### [Exercise details]
Output the lines below exactly, please, from the first line until the line with "Given: Open History sidebar icon", counting both.

### [Source data]

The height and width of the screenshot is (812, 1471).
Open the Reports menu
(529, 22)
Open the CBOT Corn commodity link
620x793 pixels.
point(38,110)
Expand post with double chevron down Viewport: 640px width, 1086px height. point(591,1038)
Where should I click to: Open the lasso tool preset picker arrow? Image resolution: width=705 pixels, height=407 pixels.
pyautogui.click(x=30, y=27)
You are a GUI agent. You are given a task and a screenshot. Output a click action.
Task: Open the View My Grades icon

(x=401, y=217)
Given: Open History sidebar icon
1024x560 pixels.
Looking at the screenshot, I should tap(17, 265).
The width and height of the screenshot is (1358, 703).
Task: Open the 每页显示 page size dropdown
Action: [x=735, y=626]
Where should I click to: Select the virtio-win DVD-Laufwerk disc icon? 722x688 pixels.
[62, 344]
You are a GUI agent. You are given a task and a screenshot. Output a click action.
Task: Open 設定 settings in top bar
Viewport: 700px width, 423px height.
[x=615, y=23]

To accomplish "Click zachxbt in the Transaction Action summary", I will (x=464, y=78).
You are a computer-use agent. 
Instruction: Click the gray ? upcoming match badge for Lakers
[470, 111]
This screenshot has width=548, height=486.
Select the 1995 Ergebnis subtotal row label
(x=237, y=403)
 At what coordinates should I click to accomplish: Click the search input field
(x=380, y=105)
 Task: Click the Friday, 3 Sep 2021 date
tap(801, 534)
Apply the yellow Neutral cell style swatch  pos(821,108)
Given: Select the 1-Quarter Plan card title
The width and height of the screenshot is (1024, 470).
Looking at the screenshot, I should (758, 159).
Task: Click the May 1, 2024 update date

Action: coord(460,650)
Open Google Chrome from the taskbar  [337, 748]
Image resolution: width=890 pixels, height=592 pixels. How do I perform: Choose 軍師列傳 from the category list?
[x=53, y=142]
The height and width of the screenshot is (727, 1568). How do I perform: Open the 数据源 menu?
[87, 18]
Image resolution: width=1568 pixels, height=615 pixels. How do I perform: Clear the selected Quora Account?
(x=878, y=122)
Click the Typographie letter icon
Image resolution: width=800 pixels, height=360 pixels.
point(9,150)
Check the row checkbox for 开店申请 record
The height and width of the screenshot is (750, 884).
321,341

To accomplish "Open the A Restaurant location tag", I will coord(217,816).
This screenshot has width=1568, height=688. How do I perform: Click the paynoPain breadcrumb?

### [Written answer]
The height and width of the screenshot is (812, 1471).
Open the Reports menu
(529, 22)
Open the CBOT Corn commodity link
620x793 pixels.
point(38,110)
Expand post with double chevron down Viewport: 640px width, 1086px height. point(591,1038)
Where should I click to: Open the lasso tool preset picker arrow? Image resolution: width=705 pixels, height=407 pixels.
pyautogui.click(x=30, y=27)
You are a GUI agent. You are given a task and a screenshot. Output a click action.
Task: Open the View My Grades icon

(x=401, y=217)
Given: Open History sidebar icon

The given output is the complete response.